Petrol fiyatlarının aşağı gelmesi Türkiye için pozitif. Çünkü en ciddi girdi maliyetimiz petrol üzerinde. İthalatta kullandığımız ürünler dışında en önemli maliyetimiz petrol. Bu nedenle faturalar ciddi bir şekilde azalıyor. Bu enflasyonla mücadele ederken de önemli. Cari denge noktasında da önemli. Ama tabi şu notu da söylemeden geçemeyeceğim. Neticede önemli ihracat yaptığımız petrol üreten ülkeler var. İhracat döngüsünün de korunması adına petrol fiyatlarının belli bir dengede kalması bizim de işimize gelir.
Ekonomiden sorunlu yönetim özellikle o düşüşü Türkiye'nin lehinde kullanmaya devam ediyor. Tabi burada bir denge fiyatlaması Türkiye için de yerinde olacaktır. An itibarıyla şu an iki tane şey çok önemli. Bugün her şey onun için dizayn ediliyor. Pompa fiyatları ve diğer bütün parametreler dahil. Reel sektörü üretim tarafında tutmak. İstihdam tarafını güçlü tutmak. İşler normalleşmeye başladığı andan itibaren 'v' şeklinde bir dönüşü sağlamak. Türkiye önümüzdeki dönemde yeni tedarik zincirleri arasında önemli bir ülke haline gelecek.
Merkez Bankası Murat Uysal döneminde üst üste faiz indirimlerine gitti. En son ise 100 baz puanlık bir faiz indirimi oldu. Bu yapılan indirimleri nasıl buluyorsunuz? En son yapılan indirim piyasaya nasıl yansıdı?
Bizim bunu bir kere büyük resimden kurmamız gerekiyor. Yeni ekonomi programın 2018 yılının son çeyreğinde başladığında iki amacı vardı. Disiplin ve denge.
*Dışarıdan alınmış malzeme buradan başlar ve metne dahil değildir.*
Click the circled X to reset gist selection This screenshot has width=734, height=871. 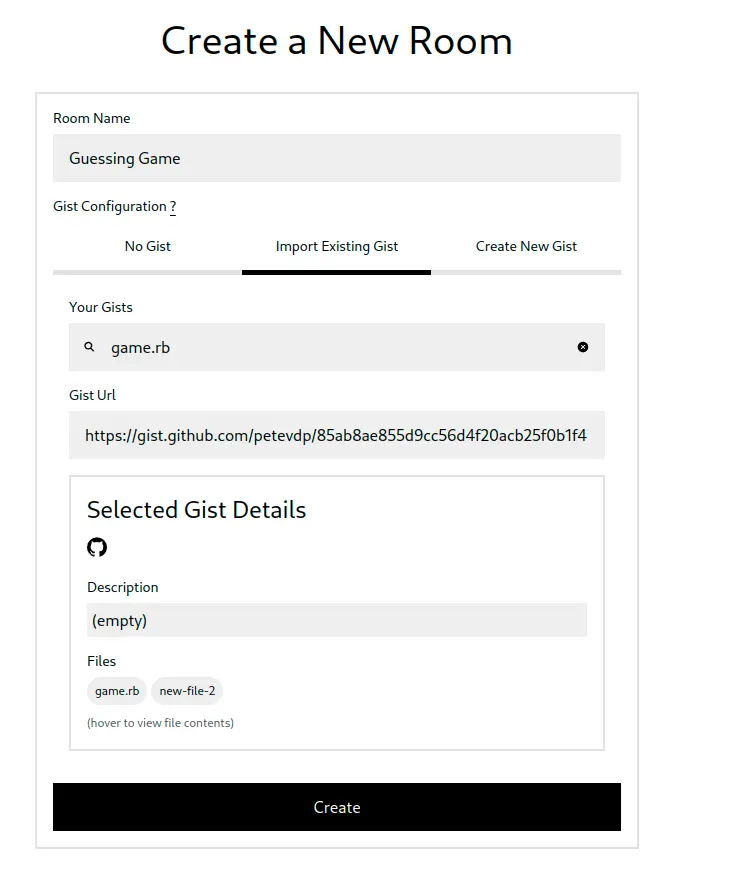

Yani belli bir disiplin getireceksiniz. Makro tarafta ulaşılabilir hedefler koyacaksınız.
Biz virüs yokken değişim safhasına geçerken büyüme yüzde 3 yüzde 5 civarındaydı. Tabi virüs etkisiyle her ekonomide olduğu gibi bizde de daralma var. Ama o daralma sonrası 'v' dönüşü şeklindeki yükselişin sağlanması için faizi belli düzeyde tutmak gerekiyor.
"BÜYÜK MERKEZ BANKALARININ BASTIĞI PARA HENÜZ DÜNYAYA ETKİ ETMEDİ"
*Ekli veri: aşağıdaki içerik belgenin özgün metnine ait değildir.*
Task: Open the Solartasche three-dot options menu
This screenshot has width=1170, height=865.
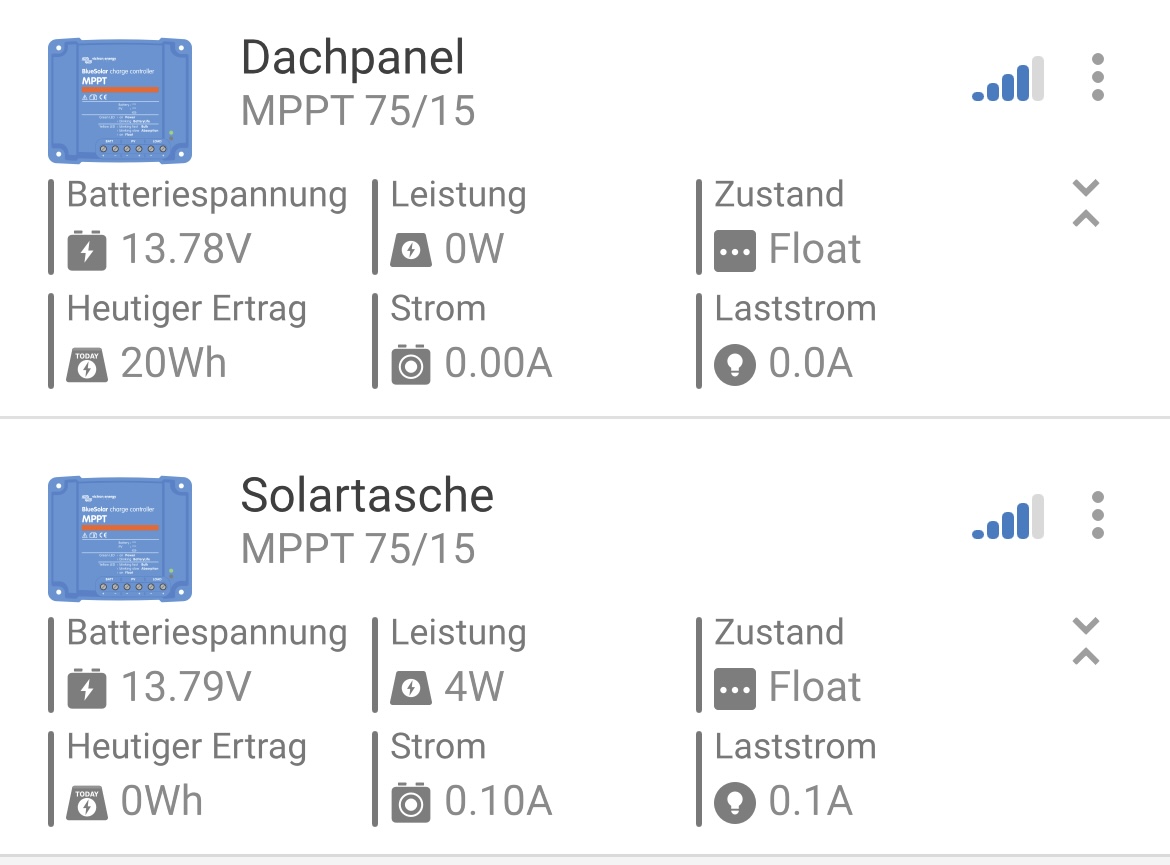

Merkez Bankası kendisine verdiği manevra alanını kullanarak 20'lerin üzerinden kademeli 10'ların altına geldiğini görüyoruz. Enflasyon buna izin verdiği sürece. Çünkü enflasyon üzerinde bir risk getirisi hesaplaması var.
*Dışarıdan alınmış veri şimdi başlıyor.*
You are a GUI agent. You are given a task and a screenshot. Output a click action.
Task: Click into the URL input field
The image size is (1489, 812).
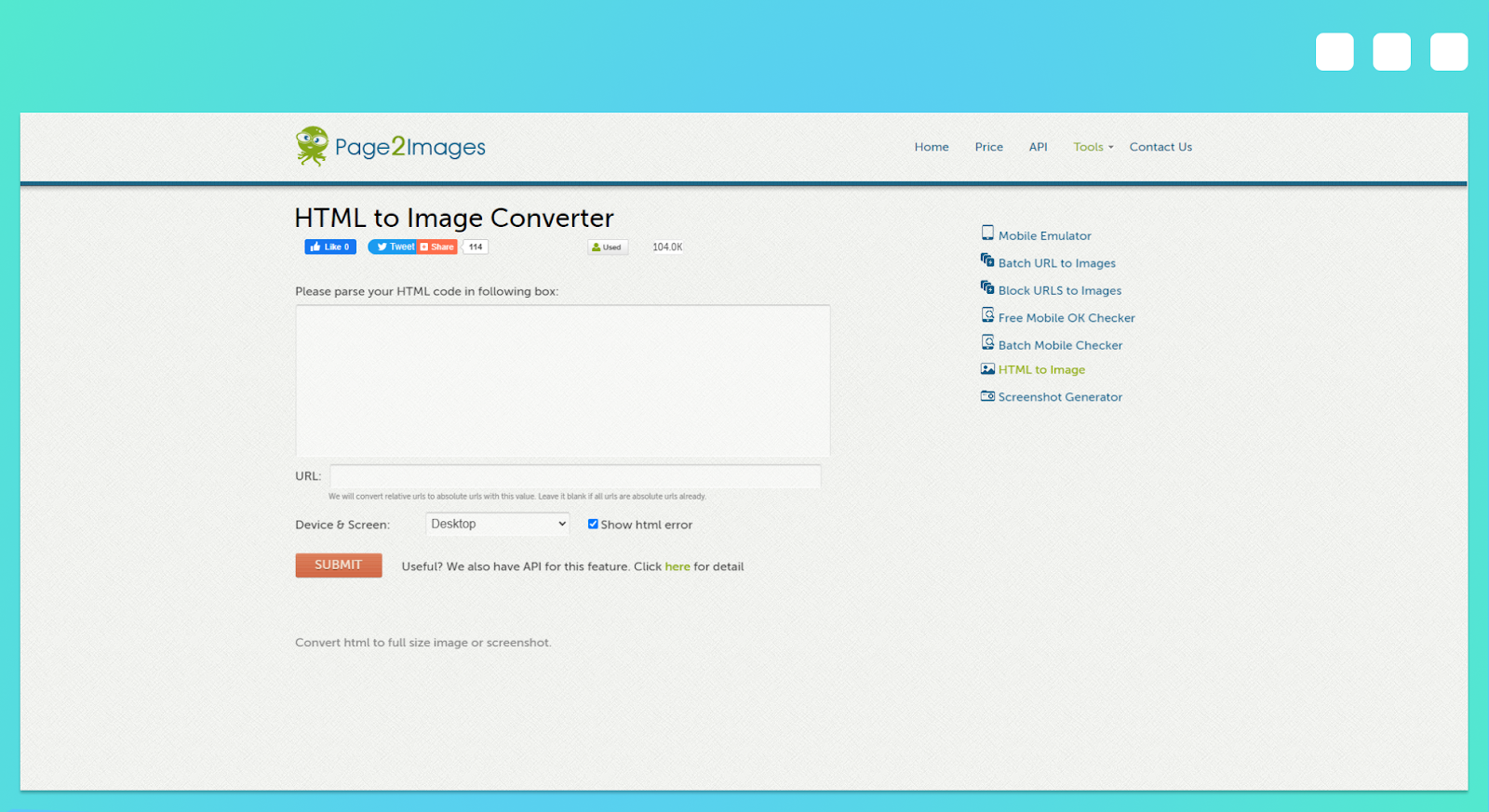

Öte yandan büyük merkez bankalarının bastığı para henüz dünyaya etki etmedi. Onun etki edişini virüs tepe yapıp aşağı yönlü geldikten sonra kalıcı olduğunu göreceğiz. Para dağılmaya başlayacak. Gelişen ülkelerde ciddi şekilde yatırım hareketleri portföy hareketleri görmeye başlayacağız.
Çin'in ABD'deki yatırımları 2019 yılındaki resesyondan bu yana en düşük sevilere geriledi. Pandemi sonrası Çin ve ABD arasında gerilim devam ediyor. Bu genel olarak küresel ekonomiye nasıl yansıyacak? Virüs salgını sonrası dünyayı ve Türkiye'yi neler bekliyor?
Çin'in ciddi bir itibar düzeltmesi yapması gerekiyor. Özür dilemekle olmuyor bu işler. Bugün bu iş global ölçekte büyük bir global pandemiye dönüşmüşse Çin'in ciddi sorumlulukları var. Bu sorumluluklarının karşılığını mutlaka görecek. Yeni ticaret kodlarında ABD ve Çin arasında bir ticaret savaşı olacak bu kesin.